Language technology for morphologically rich languages like those of Eastern Europe require special attention to ensure an adequate treatment of their highly interesting linguistic properties.
As annotated training data exist only in quite limited amounts and annotations are expensive to construct, the classical supervised learning approach leads to severe difficulties with data sparseness.
In my talk, I will sketch how existing techniques, including rule-based linguistic treatment of morphology and syntax, statistical modelling, learning from large mono- and multilingual corpora (parallel or comparable), active learning, as well as community-based construction and sharing of linguistic resources, can be combined in innovative ways to build the technology required for a proper treatment of these languages.
I will use examples from running projects like EuroMatrix Plus, ACCURAT, META-NET, and related activites to show some important steps towards these goals, but I will also put these activities into a larger context of a long-term strategy that will allow us to develop the high-quality language technology required for a truly multilingual European society.
Dr. Andreas Eisele is senior researcher at the Language Technology Lab of DFKI and holds a diploma in computer science and a Ph.D. in computational linguistics from the University of Stuttgart. He works on machine translation since the early 1980s, with a focus on hybrid approaches to MT combining rule-based techniques with evidence from text corpora, which he applies in several large EU projects as well as in industrial collaborations.
META-NET is a Network of Excellence dedicated to fostering the technological foundations of a multilingual European information society. Language Technologies will enable communication and cooperation across languages, secure users of any language equal access to information and knowledge, build upon and advance functionalities of networked information technology.
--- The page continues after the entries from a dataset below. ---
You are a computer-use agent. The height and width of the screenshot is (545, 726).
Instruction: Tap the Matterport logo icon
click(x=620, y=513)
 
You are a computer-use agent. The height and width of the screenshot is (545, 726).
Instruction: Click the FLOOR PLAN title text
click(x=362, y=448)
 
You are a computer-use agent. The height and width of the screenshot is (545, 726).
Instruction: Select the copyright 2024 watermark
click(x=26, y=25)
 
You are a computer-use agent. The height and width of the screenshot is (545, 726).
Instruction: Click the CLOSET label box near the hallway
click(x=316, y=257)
A concerted, substantial, continent-wide effort in language technology research and engineering is needed for realising applications that enable automatic translation, multilingual information and knowledge management and content production across all European languages. This effort will also enhance the development of intuitive language-based interfaces to technology ranging from household electronics, machinery and vehicles to computers and robots. To this end META-NET is building the Multilingual European Technology Alliance (META). Bringing together researchers, commercial technology providers, private and corporate language technology users, language professionals and other information society stakeholders. META will prepare the necessary ambitious joint effort towards furthering language technologies as a means towards realising the vision of a Europe united as one single digital market and information space. META-NET is supporting these goals by pursuing three lines of actions: fostering a dynamic and influential community around a shared vision and strategic research agenda (META-VISION), creating an open distributed facility for the sharing and exchange of resources (META-SHARE), building bridges to relevant neighbouring technology fields. The talk will provide an overview of META-NET and will also give an introduction to the architecture and general principles of META-SHARE.
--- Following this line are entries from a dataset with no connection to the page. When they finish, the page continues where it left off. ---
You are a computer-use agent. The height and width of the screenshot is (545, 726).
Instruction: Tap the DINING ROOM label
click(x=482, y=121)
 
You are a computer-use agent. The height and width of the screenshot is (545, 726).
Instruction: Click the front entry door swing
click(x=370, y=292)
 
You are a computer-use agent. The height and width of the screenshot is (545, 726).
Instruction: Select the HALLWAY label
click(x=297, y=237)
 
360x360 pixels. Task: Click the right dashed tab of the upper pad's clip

Georg Rehm works at DFKI, the German Research Center for Artificial Intelligence, in Berlin. Together with Hans Uszkoreit he coordinates META-NET, a Network of Excellence forging the Multilingual Europe Technology Alliance. He holds an M.A. in Computational Linguistics and AI, and a PhD in Computational Linguistics. Georg is, among other things, interested in all aspects of language resources (data formats, metadata, sustainability, sharing, legal issues, standardisation), markup languages for NLP, ontologies, text and document structure recognition, and text as well as web genres and their automatic identification.